Task item | Your task is to repeat the entries exactly from their first line through the line with "You are a computer-use agent. Viewport: 536px", and to stop there.

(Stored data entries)

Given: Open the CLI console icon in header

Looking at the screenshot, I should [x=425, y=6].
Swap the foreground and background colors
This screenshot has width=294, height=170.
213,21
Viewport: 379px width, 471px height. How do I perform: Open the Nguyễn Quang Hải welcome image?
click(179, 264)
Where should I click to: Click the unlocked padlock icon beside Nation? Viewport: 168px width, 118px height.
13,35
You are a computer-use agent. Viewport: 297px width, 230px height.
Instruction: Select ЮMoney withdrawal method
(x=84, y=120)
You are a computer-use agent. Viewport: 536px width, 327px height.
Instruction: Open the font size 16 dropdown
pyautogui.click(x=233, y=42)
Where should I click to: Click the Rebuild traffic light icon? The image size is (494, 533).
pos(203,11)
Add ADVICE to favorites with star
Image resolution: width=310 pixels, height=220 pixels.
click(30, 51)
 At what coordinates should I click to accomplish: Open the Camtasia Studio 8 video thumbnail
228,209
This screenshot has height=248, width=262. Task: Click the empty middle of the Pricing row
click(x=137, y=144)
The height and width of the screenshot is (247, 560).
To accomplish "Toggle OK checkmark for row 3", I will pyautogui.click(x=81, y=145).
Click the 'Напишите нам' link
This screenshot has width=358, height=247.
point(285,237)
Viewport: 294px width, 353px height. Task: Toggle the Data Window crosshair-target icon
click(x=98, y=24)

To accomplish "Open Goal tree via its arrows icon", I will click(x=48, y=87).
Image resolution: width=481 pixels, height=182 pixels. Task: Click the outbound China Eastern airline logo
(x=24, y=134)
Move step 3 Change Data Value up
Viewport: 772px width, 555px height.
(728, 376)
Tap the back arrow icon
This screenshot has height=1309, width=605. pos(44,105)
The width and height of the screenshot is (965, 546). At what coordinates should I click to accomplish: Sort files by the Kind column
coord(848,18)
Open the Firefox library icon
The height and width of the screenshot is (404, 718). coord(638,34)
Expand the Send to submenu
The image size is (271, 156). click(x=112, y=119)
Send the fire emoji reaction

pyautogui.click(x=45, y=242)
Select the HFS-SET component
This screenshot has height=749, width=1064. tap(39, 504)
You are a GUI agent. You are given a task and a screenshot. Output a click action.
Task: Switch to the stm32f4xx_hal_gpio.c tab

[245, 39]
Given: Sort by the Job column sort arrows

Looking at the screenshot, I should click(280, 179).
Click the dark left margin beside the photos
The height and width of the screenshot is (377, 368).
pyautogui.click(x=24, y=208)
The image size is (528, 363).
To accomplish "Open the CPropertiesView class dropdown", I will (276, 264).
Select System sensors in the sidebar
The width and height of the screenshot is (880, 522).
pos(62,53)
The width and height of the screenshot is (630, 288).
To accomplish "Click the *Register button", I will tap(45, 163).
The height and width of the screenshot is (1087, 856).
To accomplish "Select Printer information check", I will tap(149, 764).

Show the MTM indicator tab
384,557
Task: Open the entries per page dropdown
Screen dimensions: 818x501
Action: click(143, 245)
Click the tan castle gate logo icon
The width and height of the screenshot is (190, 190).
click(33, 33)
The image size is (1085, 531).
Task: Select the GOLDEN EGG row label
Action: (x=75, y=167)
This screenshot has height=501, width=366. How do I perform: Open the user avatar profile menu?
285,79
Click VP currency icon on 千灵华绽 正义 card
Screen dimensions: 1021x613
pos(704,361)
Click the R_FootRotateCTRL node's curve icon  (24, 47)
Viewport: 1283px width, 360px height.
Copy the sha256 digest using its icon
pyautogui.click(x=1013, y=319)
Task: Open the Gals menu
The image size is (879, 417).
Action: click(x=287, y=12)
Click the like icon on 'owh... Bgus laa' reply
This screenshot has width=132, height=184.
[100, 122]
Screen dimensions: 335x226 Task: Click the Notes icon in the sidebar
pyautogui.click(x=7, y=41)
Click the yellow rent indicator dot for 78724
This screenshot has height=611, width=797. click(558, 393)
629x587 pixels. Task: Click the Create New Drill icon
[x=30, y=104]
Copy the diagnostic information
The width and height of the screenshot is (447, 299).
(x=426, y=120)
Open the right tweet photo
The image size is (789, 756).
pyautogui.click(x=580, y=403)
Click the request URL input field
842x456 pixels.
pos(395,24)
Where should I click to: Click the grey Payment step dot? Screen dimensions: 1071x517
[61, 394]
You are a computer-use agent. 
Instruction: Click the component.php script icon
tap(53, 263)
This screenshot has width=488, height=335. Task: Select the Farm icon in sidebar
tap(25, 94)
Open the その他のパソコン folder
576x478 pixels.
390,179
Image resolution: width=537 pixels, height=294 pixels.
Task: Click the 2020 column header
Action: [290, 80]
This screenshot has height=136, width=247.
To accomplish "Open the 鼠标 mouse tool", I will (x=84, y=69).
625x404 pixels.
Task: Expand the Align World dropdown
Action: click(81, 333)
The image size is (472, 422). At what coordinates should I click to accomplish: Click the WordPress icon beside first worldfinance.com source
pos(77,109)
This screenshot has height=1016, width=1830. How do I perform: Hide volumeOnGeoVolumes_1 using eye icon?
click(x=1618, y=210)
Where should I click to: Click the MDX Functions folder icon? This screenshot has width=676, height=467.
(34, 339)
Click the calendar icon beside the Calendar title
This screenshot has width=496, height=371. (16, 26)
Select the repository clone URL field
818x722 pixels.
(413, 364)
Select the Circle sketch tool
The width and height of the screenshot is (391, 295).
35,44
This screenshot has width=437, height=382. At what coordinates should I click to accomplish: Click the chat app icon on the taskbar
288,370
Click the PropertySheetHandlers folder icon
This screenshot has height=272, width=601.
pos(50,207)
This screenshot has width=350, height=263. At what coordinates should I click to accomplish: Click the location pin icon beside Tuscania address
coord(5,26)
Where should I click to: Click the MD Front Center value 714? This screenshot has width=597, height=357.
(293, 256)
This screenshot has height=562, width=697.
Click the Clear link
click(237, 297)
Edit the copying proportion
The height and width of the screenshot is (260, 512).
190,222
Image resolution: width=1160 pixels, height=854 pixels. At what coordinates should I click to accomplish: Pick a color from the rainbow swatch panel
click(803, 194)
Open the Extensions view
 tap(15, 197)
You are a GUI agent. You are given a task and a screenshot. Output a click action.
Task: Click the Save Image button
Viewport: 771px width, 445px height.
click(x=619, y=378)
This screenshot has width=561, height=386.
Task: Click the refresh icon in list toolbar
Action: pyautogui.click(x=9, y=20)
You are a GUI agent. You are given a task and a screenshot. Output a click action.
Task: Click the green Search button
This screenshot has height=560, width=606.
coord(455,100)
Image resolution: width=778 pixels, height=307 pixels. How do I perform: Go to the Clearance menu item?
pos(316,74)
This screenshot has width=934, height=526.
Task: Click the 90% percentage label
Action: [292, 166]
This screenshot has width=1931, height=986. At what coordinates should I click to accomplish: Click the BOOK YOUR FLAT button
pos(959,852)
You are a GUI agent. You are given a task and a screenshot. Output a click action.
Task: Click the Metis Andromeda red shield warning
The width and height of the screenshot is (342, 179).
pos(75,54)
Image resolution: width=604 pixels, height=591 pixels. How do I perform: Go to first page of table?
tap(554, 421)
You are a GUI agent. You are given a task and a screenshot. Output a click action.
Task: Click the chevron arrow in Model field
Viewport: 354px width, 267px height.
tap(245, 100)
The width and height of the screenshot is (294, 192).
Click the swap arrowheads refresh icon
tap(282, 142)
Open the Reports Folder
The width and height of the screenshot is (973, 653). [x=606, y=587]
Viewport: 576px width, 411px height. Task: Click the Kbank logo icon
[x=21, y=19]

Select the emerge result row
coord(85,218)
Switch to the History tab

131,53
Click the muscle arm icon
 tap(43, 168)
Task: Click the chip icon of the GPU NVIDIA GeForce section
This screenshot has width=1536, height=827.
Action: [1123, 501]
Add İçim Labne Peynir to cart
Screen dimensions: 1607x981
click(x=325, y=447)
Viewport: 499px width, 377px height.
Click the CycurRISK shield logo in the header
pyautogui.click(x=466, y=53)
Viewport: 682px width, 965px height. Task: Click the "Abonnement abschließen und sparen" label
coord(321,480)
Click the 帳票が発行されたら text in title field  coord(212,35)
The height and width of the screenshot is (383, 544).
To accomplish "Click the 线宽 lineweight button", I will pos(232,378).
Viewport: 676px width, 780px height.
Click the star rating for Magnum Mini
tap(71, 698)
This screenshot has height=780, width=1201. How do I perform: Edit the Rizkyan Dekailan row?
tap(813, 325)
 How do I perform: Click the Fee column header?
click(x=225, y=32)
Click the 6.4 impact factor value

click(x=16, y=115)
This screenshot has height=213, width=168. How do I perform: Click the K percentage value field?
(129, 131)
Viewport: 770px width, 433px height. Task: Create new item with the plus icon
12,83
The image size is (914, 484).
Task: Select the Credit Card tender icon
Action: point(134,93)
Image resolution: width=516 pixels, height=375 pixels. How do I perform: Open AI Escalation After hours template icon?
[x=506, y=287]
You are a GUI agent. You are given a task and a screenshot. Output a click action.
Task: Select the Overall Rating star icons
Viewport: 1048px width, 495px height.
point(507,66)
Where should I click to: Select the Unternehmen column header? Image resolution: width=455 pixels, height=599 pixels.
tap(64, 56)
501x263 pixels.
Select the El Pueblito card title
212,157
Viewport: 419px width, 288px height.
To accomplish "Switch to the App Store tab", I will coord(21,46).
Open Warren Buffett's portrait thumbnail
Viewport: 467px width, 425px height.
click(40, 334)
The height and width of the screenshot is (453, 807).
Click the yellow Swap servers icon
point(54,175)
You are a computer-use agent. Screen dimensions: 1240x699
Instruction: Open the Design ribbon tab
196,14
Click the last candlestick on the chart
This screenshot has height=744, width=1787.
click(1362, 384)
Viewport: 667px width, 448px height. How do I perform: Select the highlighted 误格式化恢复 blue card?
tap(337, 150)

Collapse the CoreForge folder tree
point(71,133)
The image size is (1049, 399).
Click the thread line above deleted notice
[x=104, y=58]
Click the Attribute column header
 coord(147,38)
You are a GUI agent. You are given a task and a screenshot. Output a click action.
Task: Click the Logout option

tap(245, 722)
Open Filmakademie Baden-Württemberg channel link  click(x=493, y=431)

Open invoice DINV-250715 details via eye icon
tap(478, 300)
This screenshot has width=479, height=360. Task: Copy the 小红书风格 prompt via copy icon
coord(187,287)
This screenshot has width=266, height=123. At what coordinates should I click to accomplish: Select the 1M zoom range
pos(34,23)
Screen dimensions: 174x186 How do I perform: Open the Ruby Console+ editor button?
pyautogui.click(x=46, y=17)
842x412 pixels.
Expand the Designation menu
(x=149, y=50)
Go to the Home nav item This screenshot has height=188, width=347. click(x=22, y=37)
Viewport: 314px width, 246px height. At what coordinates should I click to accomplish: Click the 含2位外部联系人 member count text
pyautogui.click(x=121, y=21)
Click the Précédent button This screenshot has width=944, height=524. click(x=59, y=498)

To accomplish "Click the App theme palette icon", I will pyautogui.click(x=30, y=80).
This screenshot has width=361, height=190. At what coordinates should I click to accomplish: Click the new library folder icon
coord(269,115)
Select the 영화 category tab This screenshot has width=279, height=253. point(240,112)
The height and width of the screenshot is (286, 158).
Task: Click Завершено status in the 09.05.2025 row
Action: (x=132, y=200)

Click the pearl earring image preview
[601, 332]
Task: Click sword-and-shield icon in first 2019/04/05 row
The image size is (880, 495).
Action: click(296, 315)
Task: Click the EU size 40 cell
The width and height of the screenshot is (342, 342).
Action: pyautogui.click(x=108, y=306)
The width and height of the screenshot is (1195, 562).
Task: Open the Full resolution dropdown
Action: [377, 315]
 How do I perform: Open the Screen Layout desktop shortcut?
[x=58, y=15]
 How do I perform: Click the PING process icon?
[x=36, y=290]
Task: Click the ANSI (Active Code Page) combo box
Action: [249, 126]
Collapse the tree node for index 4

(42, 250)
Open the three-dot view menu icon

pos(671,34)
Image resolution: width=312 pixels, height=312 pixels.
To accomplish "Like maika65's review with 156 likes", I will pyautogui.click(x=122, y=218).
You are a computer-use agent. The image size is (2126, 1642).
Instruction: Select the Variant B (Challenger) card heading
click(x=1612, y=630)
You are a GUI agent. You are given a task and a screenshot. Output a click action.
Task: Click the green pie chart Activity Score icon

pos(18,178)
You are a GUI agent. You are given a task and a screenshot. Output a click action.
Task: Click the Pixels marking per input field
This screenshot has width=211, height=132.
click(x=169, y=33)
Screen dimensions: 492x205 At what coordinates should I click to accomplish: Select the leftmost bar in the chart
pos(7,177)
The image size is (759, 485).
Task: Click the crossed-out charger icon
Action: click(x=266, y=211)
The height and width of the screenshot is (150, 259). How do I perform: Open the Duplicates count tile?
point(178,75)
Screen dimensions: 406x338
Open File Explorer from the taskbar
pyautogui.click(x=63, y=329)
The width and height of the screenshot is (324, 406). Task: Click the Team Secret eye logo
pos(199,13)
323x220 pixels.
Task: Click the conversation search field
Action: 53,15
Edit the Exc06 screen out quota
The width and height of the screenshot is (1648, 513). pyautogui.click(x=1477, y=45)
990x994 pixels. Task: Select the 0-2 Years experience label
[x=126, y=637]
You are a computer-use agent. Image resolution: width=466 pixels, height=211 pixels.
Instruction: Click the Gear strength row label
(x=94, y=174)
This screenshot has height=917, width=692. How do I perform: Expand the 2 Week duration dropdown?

Solution to the exercise |
Given: Open the CLI console icon in header

Looking at the screenshot, I should [x=425, y=6].
Swap the foreground and background colors
This screenshot has width=294, height=170.
213,21
Viewport: 379px width, 471px height. How do I perform: Open the Nguyễn Quang Hải welcome image?
click(179, 264)
Where should I click to: Click the unlocked padlock icon beside Nation? Viewport: 168px width, 118px height.
13,35
You are a computer-use agent. Viewport: 297px width, 230px height.
Instruction: Select ЮMoney withdrawal method
(x=84, y=120)
You are a computer-use agent. Viewport: 536px width, 327px height.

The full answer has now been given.